## Exercise requirements
Rewrite every line of the data below as a JSON list of strings, one string per line, leaving out blank lines.

* Begin Data *

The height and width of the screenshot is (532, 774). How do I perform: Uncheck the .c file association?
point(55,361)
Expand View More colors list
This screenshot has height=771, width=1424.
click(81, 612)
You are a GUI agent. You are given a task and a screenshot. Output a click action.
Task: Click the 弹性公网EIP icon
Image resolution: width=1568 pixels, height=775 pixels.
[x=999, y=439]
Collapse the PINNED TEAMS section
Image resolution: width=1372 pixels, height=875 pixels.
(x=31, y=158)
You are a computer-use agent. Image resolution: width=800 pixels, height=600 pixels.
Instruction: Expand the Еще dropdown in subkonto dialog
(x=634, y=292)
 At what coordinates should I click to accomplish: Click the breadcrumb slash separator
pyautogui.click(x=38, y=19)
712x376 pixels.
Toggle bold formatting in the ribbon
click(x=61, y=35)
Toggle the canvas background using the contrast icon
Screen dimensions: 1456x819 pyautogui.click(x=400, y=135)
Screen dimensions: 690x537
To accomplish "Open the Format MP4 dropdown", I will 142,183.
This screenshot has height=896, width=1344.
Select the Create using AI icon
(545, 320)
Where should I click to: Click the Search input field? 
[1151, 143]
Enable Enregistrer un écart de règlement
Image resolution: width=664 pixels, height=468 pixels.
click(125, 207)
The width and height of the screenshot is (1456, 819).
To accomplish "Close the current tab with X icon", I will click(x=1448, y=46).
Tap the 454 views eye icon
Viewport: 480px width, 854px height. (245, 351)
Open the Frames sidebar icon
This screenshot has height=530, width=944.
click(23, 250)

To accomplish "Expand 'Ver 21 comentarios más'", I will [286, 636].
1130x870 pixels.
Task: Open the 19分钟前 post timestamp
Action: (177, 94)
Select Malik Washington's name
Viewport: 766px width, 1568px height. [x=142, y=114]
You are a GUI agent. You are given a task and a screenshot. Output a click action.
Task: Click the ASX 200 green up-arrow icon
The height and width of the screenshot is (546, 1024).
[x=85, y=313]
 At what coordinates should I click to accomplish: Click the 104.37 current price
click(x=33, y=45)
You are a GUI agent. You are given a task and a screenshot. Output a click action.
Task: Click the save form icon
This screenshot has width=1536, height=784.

* End Data *

## Correct output
[
  "The height and width of the screenshot is (532, 774). How do I perform: Uncheck the .c file association?",
  "point(55,361)",
  "Expand View More colors list",
  "This screenshot has height=771, width=1424.",
  "click(81, 612)",
  "You are a GUI agent. You are given a task and a screenshot. Output a click action.",
  "Task: Click the 弹性公网EIP icon",
  "Image resolution: width=1568 pixels, height=775 pixels.",
  "[x=999, y=439]",
  "Collapse the PINNED TEAMS section",
  "Image resolution: width=1372 pixels, height=875 pixels.",
  "(x=31, y=158)",
  "You are a computer-use agent. Image resolution: width=800 pixels, height=600 pixels.",
  "Instruction: Expand the Еще dropdown in subkonto dialog",
  "(x=634, y=292)",
  " At what coordinates should I click to accomplish: Click the breadcrumb slash separator",
  "pyautogui.click(x=38, y=19)",
  "712x376 pixels.",
  "Toggle bold formatting in the ribbon",
  "click(x=61, y=35)",
  "Toggle the canvas background using the contrast icon",
  "Screen dimensions: 1456x819 pyautogui.click(x=400, y=135)",
  "Screen dimensions: 690x537",
  "To accomplish \"Open the Format MP4 dropdown\", I will 142,183.",
  "This screenshot has height=896, width=1344.",
  "Select the Create using AI icon",
  "(545, 320)",
  "Where should I click to: Click the Search input field? ",
  "[1151, 143]",
  "Enable Enregistrer un écart de règlement",
  "Image resolution: width=664 pixels, height=468 pixels.",
  "click(125, 207)",
  "The width and height of the screenshot is (1456, 819).",
  "To accomplish \"Close the current tab with X icon\", I will click(x=1448, y=46).",
  "Tap the 454 views eye icon",
  "Viewport: 480px width, 854px height. (245, 351)",
  "Open the Frames sidebar icon",
  "This screenshot has height=530, width=944.",
  "click(23, 250)",
  "To accomplish \"Expand 'Ver 21 comentarios más'\", I will [286, 636].",
  "1130x870 pixels.",
  "Task: Open the 19分钟前 post timestamp",
  "Action: (177, 94)",
  "Select Malik Washington's name",
  "Viewport: 766px width, 1568px height. [x=142, y=114]",
  "You are a GUI agent. You are given a task and a screenshot. Output a click action.",
  "Task: Click the ASX 200 green up-arrow icon",
  "The height and width of the screenshot is (546, 1024).",
  "[x=85, y=313]",
  " At what coordinates should I click to accomplish: Click the 104.37 current price",
  "click(x=33, y=45)",
  "You are a GUI agent. You are given a task and a screenshot. Output a click action.",
  "Task: Click the save form icon",
  "This screenshot has width=1536, height=784."
]